Tip: Use the WithStats helpers to reuse normalization across updates:
```go
// Compute once over your baseline
stats := poindexter.ComputeNormStats2D(peers,
func(p Peer) float64 { return p.PingMS },
func(p Peer) float64 { return p.Hops },
)
// Build now or later using the same stats
ts, _ := poindexter.Build2DWithStats(
peers,
func(p Peer) string { return p.ID },
func(p Peer) float64 { return p.PingMS },
func(p Peer) float64 { return p.Hops },
[2]float64{1,1}, [2]bool{false,false}, stats,
)
```
```go
package main
import (
"fmt"
poindexter "github.com/Snider/Poindexter"
)
type Peer struct {
ID string
PingMS float64
Hops float64
}
var peers = []Peer{
{ID: "A", PingMS: 22, Hops: 3},
{ID: "B", PingMS: 34, Hops: 2},
{ID: "C", PingMS: 15, Hops: 4},
}
func main() {
// Initial 2D build (ping + hops)
weights2 := [2]float64{1.0, 1.0}
invert2 := [2]bool{false, false}
// Compute normalization stats once over your baseline set
stats := poindexter.ComputeNormStats2D(
peers,
func(p Peer) float64 { return p.PingMS },
func(p Peer) float64 { return p.Hops },
)
// Build using the precomputed stats so future inserts share the same scale
pts, _ := poindexter.Build2DWithStats(
peers,
func(p Peer) string { return p.ID },
func(p Peer) float64 { return p.PingMS },
func(p Peer) float64 { return p.Hops },
weights2, invert2, stats,
)
tree, _ := poindexter.NewKDTree(pts)
// Insert a new peer: reuse the same normalization stats to keep scale consistent
newPeer := Peer{ID: "Z", PingMS: 12, Hops: 2}
addPts, _ := poindexter.Build2DWithStats(
[]Peer{newPeer},
func(p Peer) string { return p.ID },
func(p Peer) float64 { return p.PingMS },
func(p Peer) float64 { return p.Hops },
weights2, invert2, stats,
)
_ = tree.Insert(addPts[0])
// Verify nearest now prefers Z for low ping target
best, _, _ := tree.Nearest([]float64{0, 0})
fmt.Println("Best after insert:", best.ID)
// Delete by ID when peer goes offline
_ = tree.DeleteByID("Z")
}
```
## Choosing a metric
- Euclidean (L2): smooth tradeoffs across axes; good default for blended preferences
- Manhattan (L1): emphasizes peraxis absolute differences; useful when each unit of ping/hop matters equally
- Chebyshev (L∞): minmax style; dominated by the worst axis (e.g., reject any peer with too many hops regardless of ping)

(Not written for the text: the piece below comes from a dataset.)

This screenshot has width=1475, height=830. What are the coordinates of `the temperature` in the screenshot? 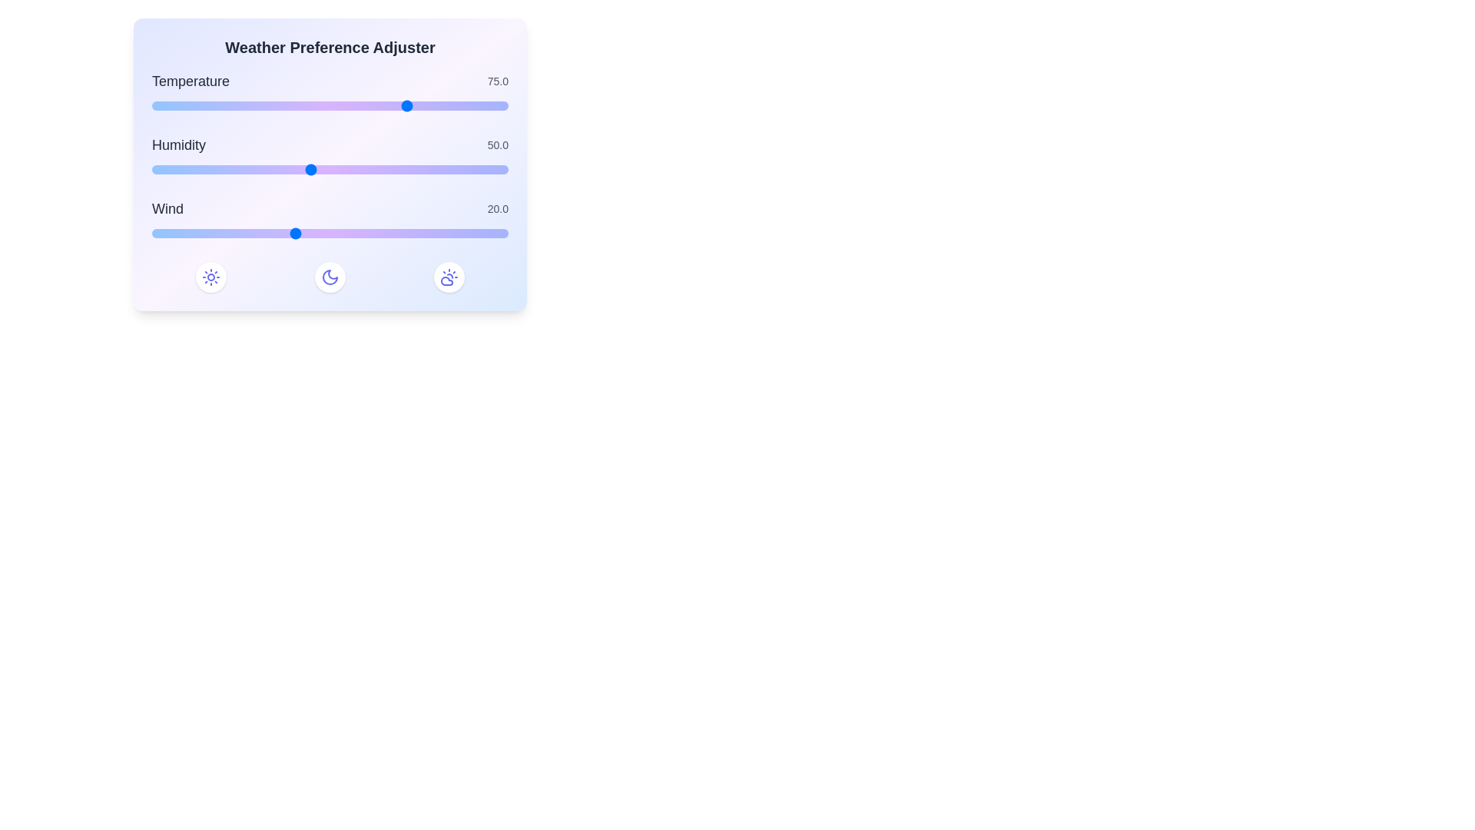 It's located at (317, 105).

## Notes on production use
- Keep and reuse normalization parameters (min/max or mean/std) rather than recomputing per query to avoid drift.
- Consider capping outliers (e.g., clamp geo distances > 5000 km).
- For large N (≥ 1e5) and low dims (≤ 8), consider swapping the internal engine to `gonum.org/v1/gonum/spatial/kdtree` behind the same API for faster queries.